C'est vrai qu'il y a une dimension sexuelle à mes échanges avec plusieurs de mes lectrices, mais pas toutes ! Et dans beaucoup de cas, ce volet sexuel est apparu non pas sur mon initiative, mais sur celle des lectrices en question. Et puis merde ! Voilà que je suis en train d'essayer de me justifier auprès de mon lectorat dans mon propre journal, chose que je ne voulait jamais avoir à faire.

Pourquoi ai-je toujours été obligé de me justifier toute ma vie chaque fois que j'ai demandé un peu d'affection, de tendresse et de sexualité ? Est-ce donc si difficile à comprendre que ces choses me manque énormément, et que j'en ai été privé pratiquement toute ma vie ? Qui a-t-il de mal à simplement vouloir vivre cette vie que toutes celles qui me jugent prennent pour acquise, parce qu'elles n'ont qu'à tendre le bras pour toucher la chaleur et la tendresse de leur conjoint près d'elles ?

Le Net n'est pas différent de la vie de tous les jours.
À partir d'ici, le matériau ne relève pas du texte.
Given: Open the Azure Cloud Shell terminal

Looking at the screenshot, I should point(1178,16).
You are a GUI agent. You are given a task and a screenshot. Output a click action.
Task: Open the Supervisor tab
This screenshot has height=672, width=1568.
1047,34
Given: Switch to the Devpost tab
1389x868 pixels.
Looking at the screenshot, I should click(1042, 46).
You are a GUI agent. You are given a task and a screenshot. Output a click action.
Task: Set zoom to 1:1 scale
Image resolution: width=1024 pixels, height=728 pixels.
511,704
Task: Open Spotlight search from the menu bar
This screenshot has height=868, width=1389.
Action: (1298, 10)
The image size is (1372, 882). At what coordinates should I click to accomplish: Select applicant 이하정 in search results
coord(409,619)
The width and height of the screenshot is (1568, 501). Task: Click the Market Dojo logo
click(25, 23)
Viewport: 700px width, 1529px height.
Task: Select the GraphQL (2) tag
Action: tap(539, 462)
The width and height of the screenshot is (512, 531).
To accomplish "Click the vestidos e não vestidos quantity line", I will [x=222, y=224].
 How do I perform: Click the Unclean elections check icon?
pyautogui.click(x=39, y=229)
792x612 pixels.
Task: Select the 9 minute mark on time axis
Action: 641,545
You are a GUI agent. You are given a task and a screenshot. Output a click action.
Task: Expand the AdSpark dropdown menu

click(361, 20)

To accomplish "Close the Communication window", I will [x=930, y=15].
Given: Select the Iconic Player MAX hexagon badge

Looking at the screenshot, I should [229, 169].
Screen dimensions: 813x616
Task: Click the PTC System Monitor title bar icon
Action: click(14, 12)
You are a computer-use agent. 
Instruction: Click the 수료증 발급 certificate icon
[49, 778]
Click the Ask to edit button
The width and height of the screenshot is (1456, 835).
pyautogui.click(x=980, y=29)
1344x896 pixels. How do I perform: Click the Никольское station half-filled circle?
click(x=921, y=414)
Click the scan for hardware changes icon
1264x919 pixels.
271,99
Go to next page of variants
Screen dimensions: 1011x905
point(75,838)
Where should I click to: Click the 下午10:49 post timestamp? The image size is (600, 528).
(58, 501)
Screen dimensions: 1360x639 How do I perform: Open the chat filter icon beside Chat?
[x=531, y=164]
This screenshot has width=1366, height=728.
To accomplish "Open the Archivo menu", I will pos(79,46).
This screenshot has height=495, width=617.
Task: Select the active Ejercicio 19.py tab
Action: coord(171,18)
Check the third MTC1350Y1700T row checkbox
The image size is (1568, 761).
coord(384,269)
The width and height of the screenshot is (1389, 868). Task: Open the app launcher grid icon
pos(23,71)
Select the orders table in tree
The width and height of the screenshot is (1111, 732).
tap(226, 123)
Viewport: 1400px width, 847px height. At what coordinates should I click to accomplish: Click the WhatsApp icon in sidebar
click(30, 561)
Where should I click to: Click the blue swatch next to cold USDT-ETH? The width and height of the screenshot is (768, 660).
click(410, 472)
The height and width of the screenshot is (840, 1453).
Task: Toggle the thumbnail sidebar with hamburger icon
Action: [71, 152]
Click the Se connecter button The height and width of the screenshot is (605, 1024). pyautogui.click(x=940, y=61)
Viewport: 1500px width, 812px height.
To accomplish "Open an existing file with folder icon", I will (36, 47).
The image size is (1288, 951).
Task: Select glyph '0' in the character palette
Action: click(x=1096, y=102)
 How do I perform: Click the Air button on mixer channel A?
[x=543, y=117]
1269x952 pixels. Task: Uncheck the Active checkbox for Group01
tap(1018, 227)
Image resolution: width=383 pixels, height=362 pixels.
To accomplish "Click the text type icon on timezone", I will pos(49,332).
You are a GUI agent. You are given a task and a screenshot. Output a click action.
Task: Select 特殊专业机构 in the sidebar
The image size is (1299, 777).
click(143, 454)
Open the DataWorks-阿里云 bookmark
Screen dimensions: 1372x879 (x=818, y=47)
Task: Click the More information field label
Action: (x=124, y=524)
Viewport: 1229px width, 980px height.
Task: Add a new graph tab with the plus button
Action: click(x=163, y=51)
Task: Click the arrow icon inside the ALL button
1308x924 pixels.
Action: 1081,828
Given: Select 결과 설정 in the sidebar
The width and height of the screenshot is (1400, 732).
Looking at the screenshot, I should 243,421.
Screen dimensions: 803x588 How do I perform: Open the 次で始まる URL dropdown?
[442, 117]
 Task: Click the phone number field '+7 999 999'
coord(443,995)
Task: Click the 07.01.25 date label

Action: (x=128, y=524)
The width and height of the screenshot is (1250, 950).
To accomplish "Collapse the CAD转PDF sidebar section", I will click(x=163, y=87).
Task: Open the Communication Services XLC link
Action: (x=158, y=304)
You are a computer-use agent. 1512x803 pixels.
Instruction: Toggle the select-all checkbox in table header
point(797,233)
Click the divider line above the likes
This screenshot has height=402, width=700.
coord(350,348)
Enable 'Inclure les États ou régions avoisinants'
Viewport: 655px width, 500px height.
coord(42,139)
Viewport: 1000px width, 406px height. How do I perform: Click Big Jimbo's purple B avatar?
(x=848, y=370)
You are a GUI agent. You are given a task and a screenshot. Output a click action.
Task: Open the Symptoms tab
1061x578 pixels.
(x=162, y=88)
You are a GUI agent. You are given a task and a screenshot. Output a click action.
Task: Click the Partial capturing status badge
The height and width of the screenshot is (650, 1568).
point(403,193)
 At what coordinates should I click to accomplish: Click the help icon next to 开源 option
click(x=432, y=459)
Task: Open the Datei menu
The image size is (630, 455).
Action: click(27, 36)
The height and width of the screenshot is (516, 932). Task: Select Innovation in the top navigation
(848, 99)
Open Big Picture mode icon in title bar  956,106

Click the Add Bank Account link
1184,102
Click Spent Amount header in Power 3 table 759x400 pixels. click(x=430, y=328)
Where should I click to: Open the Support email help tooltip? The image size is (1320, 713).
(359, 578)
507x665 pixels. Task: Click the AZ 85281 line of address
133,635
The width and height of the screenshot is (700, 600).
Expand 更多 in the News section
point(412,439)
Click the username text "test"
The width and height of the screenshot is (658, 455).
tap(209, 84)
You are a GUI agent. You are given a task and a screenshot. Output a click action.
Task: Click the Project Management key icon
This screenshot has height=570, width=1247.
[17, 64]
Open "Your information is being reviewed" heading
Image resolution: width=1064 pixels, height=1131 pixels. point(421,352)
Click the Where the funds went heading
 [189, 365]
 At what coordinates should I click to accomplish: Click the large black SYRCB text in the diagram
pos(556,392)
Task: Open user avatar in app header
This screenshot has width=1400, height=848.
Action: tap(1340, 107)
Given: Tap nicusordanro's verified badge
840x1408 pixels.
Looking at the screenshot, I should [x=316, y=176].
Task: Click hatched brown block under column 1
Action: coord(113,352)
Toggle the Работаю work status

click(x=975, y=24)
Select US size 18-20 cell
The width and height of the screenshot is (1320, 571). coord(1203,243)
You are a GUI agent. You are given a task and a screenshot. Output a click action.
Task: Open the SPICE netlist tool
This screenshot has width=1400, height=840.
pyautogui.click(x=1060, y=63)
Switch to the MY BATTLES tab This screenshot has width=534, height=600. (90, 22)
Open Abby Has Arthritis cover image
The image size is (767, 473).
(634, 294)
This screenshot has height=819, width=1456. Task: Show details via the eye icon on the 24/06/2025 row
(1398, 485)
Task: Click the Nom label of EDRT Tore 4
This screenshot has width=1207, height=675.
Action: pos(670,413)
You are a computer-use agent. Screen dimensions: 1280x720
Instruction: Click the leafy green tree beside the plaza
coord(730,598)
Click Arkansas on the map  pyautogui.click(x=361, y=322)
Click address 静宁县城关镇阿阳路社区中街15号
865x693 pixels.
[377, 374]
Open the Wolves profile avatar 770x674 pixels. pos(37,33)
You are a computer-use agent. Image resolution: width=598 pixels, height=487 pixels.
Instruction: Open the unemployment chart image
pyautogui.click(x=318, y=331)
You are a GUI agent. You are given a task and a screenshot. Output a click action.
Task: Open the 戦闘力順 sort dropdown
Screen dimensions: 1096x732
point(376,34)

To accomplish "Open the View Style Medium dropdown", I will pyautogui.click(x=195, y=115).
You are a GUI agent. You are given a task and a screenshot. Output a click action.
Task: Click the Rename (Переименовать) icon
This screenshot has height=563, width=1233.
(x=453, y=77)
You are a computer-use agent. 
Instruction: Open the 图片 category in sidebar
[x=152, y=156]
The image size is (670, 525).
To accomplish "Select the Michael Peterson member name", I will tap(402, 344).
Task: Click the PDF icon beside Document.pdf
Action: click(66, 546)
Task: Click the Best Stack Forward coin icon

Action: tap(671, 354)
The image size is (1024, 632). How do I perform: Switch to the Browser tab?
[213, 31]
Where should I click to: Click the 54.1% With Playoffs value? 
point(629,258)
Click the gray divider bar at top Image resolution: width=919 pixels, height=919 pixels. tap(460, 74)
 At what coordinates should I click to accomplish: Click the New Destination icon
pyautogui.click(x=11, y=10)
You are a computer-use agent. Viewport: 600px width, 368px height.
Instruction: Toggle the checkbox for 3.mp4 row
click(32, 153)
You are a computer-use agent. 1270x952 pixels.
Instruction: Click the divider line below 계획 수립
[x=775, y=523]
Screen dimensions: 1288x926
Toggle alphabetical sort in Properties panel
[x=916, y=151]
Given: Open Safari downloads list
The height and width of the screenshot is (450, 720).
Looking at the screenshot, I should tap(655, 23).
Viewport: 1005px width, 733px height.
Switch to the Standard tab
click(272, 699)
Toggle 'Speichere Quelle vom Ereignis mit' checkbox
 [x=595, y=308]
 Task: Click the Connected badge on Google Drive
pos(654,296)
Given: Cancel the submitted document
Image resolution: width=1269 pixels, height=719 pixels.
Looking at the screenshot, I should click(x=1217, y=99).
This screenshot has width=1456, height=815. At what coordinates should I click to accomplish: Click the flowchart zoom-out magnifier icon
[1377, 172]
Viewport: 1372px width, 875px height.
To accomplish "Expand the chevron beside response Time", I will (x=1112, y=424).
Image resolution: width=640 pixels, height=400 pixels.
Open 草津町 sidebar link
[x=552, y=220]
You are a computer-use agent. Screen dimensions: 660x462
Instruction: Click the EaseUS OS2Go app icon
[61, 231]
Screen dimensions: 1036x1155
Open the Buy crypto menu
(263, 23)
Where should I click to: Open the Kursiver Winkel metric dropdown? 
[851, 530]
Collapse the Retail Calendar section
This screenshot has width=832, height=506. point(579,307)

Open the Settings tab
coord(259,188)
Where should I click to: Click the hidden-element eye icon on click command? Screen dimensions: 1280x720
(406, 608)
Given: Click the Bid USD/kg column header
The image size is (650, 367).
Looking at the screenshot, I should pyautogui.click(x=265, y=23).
Vraiment pas.

Je ne serai pas trop sévère envers cette lectrice. Mais elle doit comprendre que toutes celles qui m'écrivent ne peuvent pas devenir automatiquement ma lectrice préférée, ce qui ne veut pas dire que je ne les aime pas et que je n'apprécie pas leur présence dans ma vie. D'autant plus que je peux comprendre parfaitement ce qu'elle ressent, puisque je vis moi-même quelque chose de similaire avec une diariste avec laquelle j'ai timidement tenté d'entreprendre une correspondance depuis quelque temps. Et j'ai bien compris par la teneur de ses réponses que je ne serai jamais son lecteur préféré, qu'elle ne m'accordera jamais la place que j'aimerais prendre dans sa vie, même si son site est probablement celui qui me touche et m'émeut le plus depuis que j'ai découvert les journaux intimes sur le Net. Cette diariste, j'aurais aimé échanger avec elle pratiquement tous les jours, comme elle le fait déjà avec certain de ses lecteurs. J'aurais aimé pouvoir la rencontrer en personne, où à tout le moins échanger avec elle au téléphone. Mais ça n'arrivera pas, je le sais maintenant et je dois l'accepter, je dois accepter la petite place qu'elle me fait, même si ce n'est pas celle que j'aurais voulu occuper. J'aurais pu moi aussi lui envoyer un courriel lui faisant par de ma profonde déception, de ma tristesse. J'aurais pu essayer de lui faire du chantage émotionnel. Si je ne suis pas prêt à accepter la place qu'elle m'offre, je n'ai qu'à la sortir de ma vie, à cesser de lire son journal, même si c'est l'un de ceux que je préfère.

Je vais répondre à ma lectrice. Je ne sais pas quand. Je ne sais pas encore le ton que j'adopterai dans ma missive. Mais nonobstant tout ce qu'elle m'a dit, je l'aime toujours. Je vais essayer de comprendre ce qu'elle ressent.

Son courriel n'est peut-être pas le fruit du hasard. Il est peut-être arrivé pour me forcer à contempler ma propre attitude face à cette diariste dont je parle plus haut.

Rien n'arrive sans raison, finalement.